Man wird sich vorstellen können, welchen traurigen Abend wir verbrachten. Wir wurden beide, die Königin sowohl als ich, von einem und demselben Gedanken gepeinigt. Wir konnten an nichts anderes denken, und dennoch wollte keine von uns von der Sache sprechen, die uns so hartnäckig beschäftigte. Was mich betraf, so schwebten mir fortwährend jene drei jungen Männer und besonders der, welcher die Hauptrolle in dieser Tragödie spielte, vor Augen. Sein braunlockiges Haupt, seine beredten Augen, seine vibrierende Stimme, seine feierlichen Gebärden, alles trat mir so lebhaft vor die Seele, daß ich, wäre ich allein gewesen, dem Wunsche nicht hätte widerstehen können, einen Bleistift zu nehmen und die ganze Szene zu skizzieren. Die Königin hatte ein Buch genommen und tat, als ob sie lese, da sie jedoch die Blätter umzuwenden vergaß, so konnte man leicht sehen, daß sie nicht las.
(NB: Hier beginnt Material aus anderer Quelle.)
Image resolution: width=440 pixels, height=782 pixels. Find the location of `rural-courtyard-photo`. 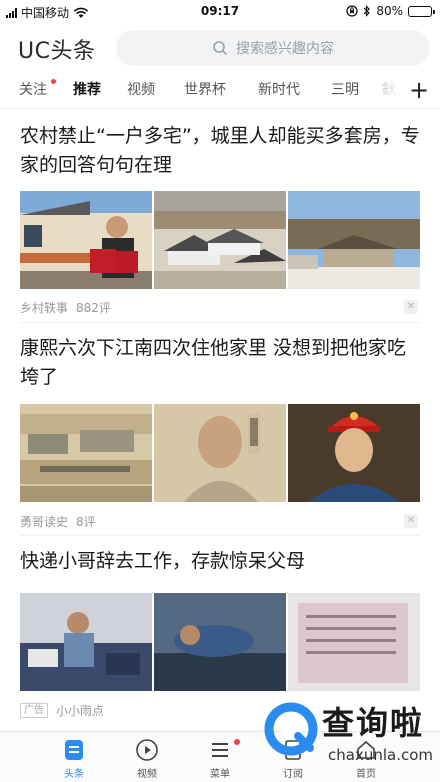

rural-courtyard-photo is located at coordinates (354, 240).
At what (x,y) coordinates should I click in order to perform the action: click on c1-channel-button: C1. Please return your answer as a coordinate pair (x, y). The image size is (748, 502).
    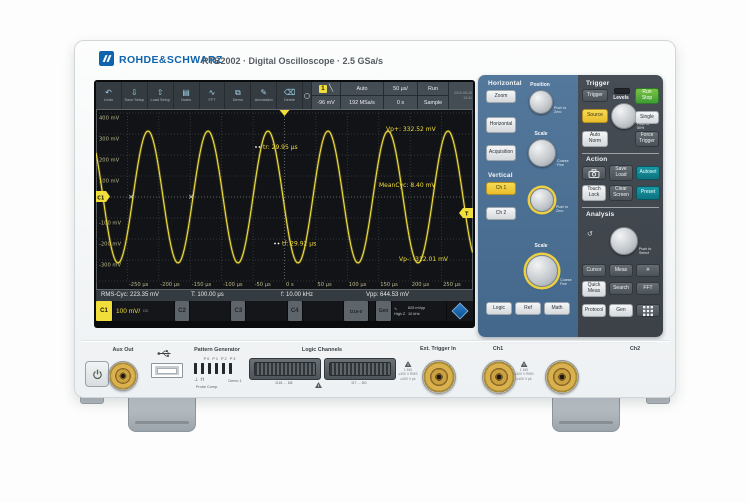
    Looking at the image, I should click on (104, 311).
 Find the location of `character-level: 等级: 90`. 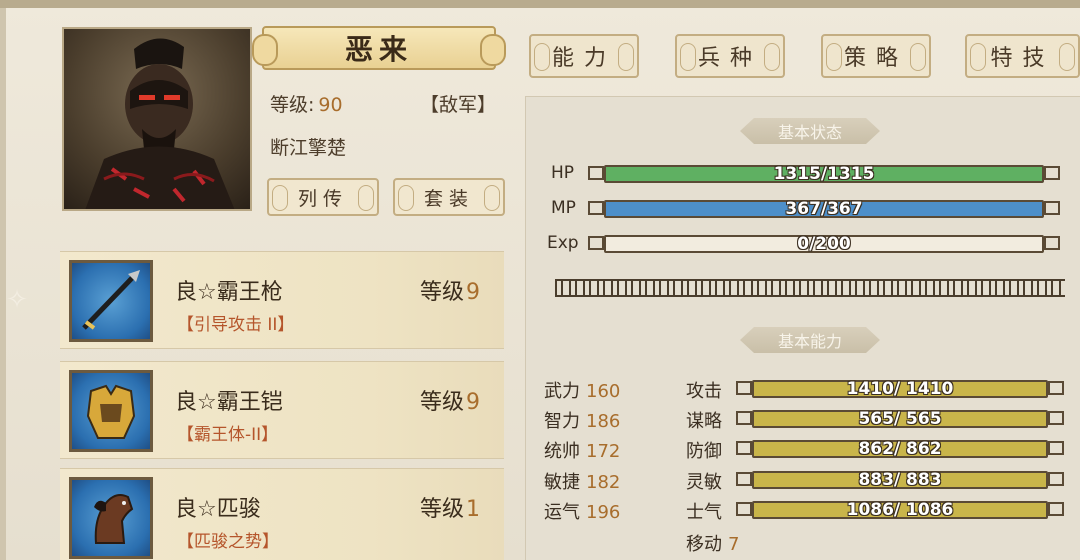

character-level: 等级: 90 is located at coordinates (306, 104).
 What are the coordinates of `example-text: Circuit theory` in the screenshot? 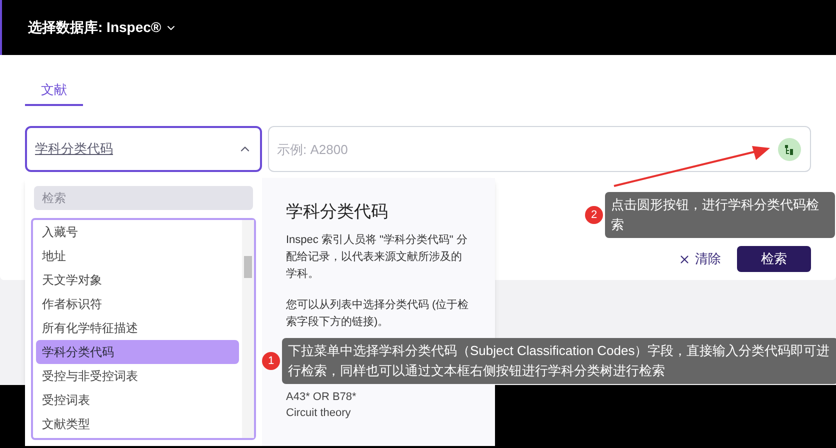 It's located at (319, 414).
Gegen zwei Uhr brachte man uns einen Imbiß, wir tranken jedoch nur eine Tasse Tee. Zu wiederholten Malen versuchte sowohl die Königin als ich, einige der gleichgültigen Phrasen zu erwähnen, auf denen in Ermanglung großer Gedanken die gewöhnlichen Unterhaltungen beruhen, jede dieser Phrasen aber glich einem Stein, der in einen Schlund fällt und ohne Echo darin versinkt. Die Pendule auf dem Kamin war von Meißener Porzellan. Sie stellte die mit einer Sense bewaffnete Zeit dar. Nie habe ich eine frappantere und düstrere Allegorie gesehen. Nach und nach schlug die Uhr die zehnte, die elfte und die zwölfte Stunde. Mit dem letzten vibrierenden Klange der Glocke traten wir in den 4. Oktober ein; es war der Tag der Hinrichtung.

Die Königin erhob sich, ging nach dem Kamin, nahm die Glasglocke der Uhr in die Höhe und hielt den Perpendikel an. Sie sorgte dafür, daß die Uhr die vierte Stunde nicht schlüge, denn um vier Uhr sollte sie nicht mehr die Zeit messen, sondern die Ewigkeit anzeigen. Die Hinrichtung der drei jungen Männer sollte um vier Uhr stattfinden. Ich wußte es nicht, die Königin aber wußte es, und wir waren beide so sehr mit einem und demselben Gedanken beschäftigt, daß, als sie den Pendel der Uhr anhielt, ein Schauer meinen ganzen Körper durchrieselte, denn ich verstand ihre Absicht.